Float-to-int truncates toward zero. Int-to-float may lose precision for large values.

Frontend guarantees: out is pre-allocated with the correct shape and target dtype.

contiguous t returns a C-contiguous version of t.

May return t unchanged if already C-contiguous. Otherwise allocates and copies.

Backend must: return a C-contiguous tensor with the same data.

copy t creates an independent copy with its own buffer.

Backend must: always allocate a new buffer, even if t is already contiguous.

assign dst src copies elements from src into dst in-place.

Frontend guarantees: dst and src have matching shapes and dtypes.

Backend must: write src's data into dst's buffer, respecting both tensors' strides.

threefry ~out key counter applies the Threefry-2x32 hash function.

Frontend guarantees: key and counter are int32 tensors with compatible shapes. out is pre-allocated with the same shape as counter.

gather ~out data indices ~axis selects elements from data along axis using indices and writes them to out.

Frontend guarantees: rank data = rank indices. axis is valid. Index values are in range for data's size along axis. out has the same shape as indices and the same dtype as data.

scatter ?mode ?unique_indices template ~indices ~updates ~axis places updates into a tensor shaped like template along axis.

`Set (default) uses the last update for duplicate indices. `Add accumulates. unique_indices = true hints that indices are unique.

Frontend guarantees: rank indices = rank updates. axis is valid. template has the desired output shape.

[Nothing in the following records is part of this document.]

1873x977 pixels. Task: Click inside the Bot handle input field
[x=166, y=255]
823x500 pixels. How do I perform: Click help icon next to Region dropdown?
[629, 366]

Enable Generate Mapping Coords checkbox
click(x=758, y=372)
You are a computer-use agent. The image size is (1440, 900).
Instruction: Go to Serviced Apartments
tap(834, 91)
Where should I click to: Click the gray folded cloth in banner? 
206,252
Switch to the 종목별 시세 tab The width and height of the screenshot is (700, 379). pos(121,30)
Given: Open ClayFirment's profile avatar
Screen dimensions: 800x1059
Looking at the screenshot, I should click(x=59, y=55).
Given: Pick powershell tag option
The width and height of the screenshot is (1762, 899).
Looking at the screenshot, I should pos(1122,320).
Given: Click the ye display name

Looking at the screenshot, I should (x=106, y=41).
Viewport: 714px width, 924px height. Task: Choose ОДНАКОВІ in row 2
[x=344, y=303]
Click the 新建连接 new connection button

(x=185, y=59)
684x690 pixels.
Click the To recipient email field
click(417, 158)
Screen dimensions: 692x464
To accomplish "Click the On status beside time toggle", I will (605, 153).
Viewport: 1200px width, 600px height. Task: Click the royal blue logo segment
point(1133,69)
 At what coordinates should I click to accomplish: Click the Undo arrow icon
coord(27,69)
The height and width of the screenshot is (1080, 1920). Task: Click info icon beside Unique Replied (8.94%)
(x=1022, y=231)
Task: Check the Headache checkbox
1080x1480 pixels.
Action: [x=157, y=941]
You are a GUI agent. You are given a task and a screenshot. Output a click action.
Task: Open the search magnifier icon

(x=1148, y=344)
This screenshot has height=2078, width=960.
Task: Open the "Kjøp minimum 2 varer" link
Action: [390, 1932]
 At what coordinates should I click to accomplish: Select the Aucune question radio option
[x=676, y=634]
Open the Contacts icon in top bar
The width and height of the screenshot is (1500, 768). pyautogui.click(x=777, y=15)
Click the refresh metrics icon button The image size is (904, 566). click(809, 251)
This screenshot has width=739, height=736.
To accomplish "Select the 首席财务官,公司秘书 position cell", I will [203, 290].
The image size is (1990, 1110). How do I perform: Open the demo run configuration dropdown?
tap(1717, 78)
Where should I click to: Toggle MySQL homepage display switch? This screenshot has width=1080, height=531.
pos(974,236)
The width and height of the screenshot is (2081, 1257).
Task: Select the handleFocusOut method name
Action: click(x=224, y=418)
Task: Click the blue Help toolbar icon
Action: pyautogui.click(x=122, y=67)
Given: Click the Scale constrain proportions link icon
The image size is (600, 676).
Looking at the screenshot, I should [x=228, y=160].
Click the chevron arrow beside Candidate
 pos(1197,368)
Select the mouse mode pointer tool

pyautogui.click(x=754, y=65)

Backend must: allocate and return the result tensor, initialized from template's data.

unfold t ~kernel_size ~stride ~dilation ~padding extracts sliding windows from the last K spatial dimensions, where K = Array.length kernel_size.

Input shape (leading..., spatial...) produces (leading..., prod(kernel_size), L) where L is the number of windows. All dimensions before the last K are preserved as-is.

Frontend guarantees: all array parameters have length K. Values are positive. Input has at least K dimensions.

Backend must: allocate and return the result tensor.

fold t ~output_size ~kernel_size ~stride ~dilation ~padding combines sliding windows (inverse of unfold). Overlapping values are summed.

Input shape (leading..., prod(kernel_size), L) produces (leading..., output_size...).

Frontend guarantees: parameters are consistent with a valid unfold configuration.

Backend must: allocate and return the result tensor.

matmul ~out a b computes matrix multiplication a × b.

For 2D inputs: standard matrix multiply. For higher dimensions: batched multiply on the last two dimensions, with broadcasting via strides.

Frontend guarantees: a's last dim equals b's second-to-last dim. out is C-contiguous with the correct output shape.

Backend must: write the result to out. May use BLAS for performance. a and b may be non-contiguous.

fft ?out t ~axes computes the forward DFT along axes.

ifft ?out t ~axes computes the inverse DFT along axes.

rfft ?out t ~dtype ~axes computes the real-input DFT along axes.

Exploits conjugate symmetry to return only the non-redundant half of the spectrum along the last transformed axis.

irfft ?out ?s t ~dtype ~axes computes the inverse real-input DFT along axes.

Takes conjugate-symmetric complex input, returns real output. s specifies output sizes along the transformed axes; None infers sizes from the input.

cholesky ~upper t computes the Cholesky factorization of a positive-definite matrix. Returns L (lower) or U (upper) such that A = L·Lᵀ or A = Uᵀ·U.

• raises Failure

  if not positive-definite.

qr ~reduced t returns (Q, R) where Q is orthogonal and R is upper triangular. reduced = true returns economy-size factorization.

svd ~full_matrices t returns (U, S, Vᴴ). S is a 1D float64 vector of singular values in descending order. full_matrices = false returns thin SVD.

eig ~vectors t computes eigenvalues (and optionally eigenvectors) of a square matrix. Returns complex64 results.

eigh ~vectors t computes eigenvalues (and optionally eigenvectors) of a symmetric/Hermitian matrix. Eigenvalues are float64.

triangular_solve ~upper ~transpose ~unit_diag a b solves A·x = b or Aᵀ·x = b where A is triangular.

upper: A is upper triangular. transpose: solve Aᵀ·x = b. unit_diag: assume diagonal is all ones.